マクラーレンやウィリアムズと共に、チーム首脳陣自らがフレキシブル・ウイングを使用していないと認めるチームの一つであるメルセデスは、タイトル争いを繰り広げるレッドブル・ホンダを相手にコース外でも火花を散らしている。
憤慨するアルファロメオ
だが、修正を余儀なくされるのはレッドブル・ホンダだけではない。アルピーヌやフェラーリも同じ様に、”たわみやすい”ウイングを搭載する事でストレート区間でドラッグを減らし、トップスピードでアドバンテージを得ているものと見られている。
スイス・ヒンウィルのチームも疑いの目が向けられているチームの一つだ。
レッドブル・ホンダのクリスチャン・ホーナー代表は第5戦モナコGPの木曜プレスカンファレンスにおいて「もちろん、(新しい技術指令の)影響を受けるのはフェラーリとレッドブルだけではない。ザウバーも同様に大きな影響を受ける事になると思う」と述べ、アルファロメオに言及した。

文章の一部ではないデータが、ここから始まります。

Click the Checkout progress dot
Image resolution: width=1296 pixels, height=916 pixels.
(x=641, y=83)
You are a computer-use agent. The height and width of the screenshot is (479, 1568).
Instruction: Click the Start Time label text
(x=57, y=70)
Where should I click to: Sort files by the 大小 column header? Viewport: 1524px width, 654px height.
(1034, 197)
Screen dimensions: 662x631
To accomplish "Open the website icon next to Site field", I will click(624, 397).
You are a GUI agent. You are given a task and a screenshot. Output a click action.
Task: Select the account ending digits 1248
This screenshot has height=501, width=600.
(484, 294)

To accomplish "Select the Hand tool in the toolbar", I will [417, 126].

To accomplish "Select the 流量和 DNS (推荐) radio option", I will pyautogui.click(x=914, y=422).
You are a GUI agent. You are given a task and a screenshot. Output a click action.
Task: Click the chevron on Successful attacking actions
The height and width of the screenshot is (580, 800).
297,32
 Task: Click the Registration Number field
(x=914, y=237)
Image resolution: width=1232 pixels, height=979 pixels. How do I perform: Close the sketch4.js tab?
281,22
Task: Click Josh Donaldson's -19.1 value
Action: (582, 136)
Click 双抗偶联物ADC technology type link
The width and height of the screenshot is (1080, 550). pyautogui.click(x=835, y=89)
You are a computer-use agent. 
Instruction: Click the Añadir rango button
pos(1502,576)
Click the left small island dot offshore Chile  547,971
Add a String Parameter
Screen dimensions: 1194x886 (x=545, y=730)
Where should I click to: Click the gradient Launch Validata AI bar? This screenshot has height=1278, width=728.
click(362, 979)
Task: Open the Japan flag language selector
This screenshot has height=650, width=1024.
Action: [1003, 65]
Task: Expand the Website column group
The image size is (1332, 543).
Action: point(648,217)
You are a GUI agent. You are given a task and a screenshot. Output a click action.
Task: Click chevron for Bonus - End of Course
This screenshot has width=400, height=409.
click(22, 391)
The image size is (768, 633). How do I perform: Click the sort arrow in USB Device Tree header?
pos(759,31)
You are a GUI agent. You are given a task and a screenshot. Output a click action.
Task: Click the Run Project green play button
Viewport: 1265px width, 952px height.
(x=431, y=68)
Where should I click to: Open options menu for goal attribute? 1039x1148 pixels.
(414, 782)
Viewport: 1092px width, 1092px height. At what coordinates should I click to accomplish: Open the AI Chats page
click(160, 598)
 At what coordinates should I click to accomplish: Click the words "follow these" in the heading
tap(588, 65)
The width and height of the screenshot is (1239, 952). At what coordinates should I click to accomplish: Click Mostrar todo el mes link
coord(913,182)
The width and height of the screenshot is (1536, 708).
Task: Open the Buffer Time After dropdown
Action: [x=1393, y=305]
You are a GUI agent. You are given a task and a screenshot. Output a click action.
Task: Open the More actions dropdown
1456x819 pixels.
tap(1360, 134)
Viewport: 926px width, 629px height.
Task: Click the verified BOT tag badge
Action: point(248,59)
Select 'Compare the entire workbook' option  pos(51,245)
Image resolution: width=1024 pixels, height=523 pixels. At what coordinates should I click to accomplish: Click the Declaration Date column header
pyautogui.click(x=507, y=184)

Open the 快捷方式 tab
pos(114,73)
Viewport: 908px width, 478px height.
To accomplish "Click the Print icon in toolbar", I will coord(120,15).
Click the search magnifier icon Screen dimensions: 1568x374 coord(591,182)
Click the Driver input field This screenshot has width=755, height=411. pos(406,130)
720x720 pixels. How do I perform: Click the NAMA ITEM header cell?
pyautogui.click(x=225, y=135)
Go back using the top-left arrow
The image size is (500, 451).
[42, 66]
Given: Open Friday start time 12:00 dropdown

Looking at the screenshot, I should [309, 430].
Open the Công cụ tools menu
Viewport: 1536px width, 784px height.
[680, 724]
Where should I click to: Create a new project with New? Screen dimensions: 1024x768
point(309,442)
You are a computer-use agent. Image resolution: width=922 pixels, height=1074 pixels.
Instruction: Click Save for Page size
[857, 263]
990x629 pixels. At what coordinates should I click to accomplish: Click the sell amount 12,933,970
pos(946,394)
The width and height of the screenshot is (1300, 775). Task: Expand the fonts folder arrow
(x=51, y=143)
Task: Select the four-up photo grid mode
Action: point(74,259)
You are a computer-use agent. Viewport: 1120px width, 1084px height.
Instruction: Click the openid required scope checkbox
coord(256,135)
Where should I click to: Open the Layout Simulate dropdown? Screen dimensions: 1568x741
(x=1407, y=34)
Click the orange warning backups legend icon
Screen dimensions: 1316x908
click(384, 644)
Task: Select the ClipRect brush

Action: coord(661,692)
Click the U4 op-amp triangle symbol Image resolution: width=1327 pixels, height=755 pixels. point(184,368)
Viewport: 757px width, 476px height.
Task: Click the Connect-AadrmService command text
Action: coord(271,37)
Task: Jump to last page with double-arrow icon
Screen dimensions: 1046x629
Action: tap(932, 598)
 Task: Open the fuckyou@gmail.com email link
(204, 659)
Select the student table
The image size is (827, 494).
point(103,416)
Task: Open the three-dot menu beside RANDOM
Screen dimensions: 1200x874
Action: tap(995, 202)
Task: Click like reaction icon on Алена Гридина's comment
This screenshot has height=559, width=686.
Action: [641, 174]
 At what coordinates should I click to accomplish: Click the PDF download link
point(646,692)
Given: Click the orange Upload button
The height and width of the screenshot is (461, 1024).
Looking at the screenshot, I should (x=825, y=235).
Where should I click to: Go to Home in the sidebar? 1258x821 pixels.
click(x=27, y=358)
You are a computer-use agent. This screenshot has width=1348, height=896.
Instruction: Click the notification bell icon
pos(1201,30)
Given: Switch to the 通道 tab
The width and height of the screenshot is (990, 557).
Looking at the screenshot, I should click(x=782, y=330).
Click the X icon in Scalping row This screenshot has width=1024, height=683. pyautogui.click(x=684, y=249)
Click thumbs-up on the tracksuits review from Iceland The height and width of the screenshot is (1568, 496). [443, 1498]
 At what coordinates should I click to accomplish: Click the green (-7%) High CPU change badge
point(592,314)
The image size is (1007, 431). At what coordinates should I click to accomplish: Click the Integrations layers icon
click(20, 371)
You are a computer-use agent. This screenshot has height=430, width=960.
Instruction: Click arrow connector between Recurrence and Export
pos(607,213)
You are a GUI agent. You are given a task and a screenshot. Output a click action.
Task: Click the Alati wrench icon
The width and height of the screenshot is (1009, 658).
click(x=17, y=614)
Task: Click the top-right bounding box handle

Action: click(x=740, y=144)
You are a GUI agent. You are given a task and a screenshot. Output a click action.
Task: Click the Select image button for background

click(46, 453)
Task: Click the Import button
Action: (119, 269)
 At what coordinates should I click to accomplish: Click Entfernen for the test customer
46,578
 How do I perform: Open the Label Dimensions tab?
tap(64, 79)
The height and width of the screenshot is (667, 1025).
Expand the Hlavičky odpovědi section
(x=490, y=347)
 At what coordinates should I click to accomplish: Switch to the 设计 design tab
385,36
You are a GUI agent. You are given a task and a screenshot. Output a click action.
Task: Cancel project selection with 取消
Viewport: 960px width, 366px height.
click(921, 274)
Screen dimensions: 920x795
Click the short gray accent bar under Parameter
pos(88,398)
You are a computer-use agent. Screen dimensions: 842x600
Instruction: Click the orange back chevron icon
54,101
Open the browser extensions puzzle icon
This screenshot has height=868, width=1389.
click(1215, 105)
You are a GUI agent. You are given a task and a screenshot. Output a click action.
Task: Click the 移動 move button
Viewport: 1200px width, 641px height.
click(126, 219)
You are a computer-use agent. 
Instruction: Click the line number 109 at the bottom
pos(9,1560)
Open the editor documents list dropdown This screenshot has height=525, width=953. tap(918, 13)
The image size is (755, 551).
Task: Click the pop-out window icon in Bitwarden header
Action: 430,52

ボディーワークの設計には時間もコストも掛かる。ましてや今季からF1ではコスト上限ルールが施行されているため影響は少なくない。予算規模が小さいチームは尚更だ。
アルファロメオのフレデリック・バスール代表は、誰もがレギュレーションで定められた特定荷重下での変形量を遵守していたにも関わらず、FIAがシーズン中に突然「荷重と変形量を変えた」事は「驚くべき事」であり「冗談のような話だ」と不満をあらわにした。
また、規約で許可された範囲内で最大限を引き出したエンジニア達の仕事を侮辱するものであるとして「ルール変更のアプローチには少し憤慨している」と付け加えた。
設計変更によるパフォーマンスへの影響の程度については、ホーナー代表やフェラーリのマッティア・ビノット代表、アルピーヌのローラン・ロッシCEOといったライバルチームの首脳陣らと同じく「僅か」だと断言した。
猶予期間の存在を巡る攻防
テストの厳格化に際しては一定期間の猶予が設けられた。そのため第5戦モナコGPと第6戦アゼルバイジャンGPでは従来仕様のウイングの使用が認められる。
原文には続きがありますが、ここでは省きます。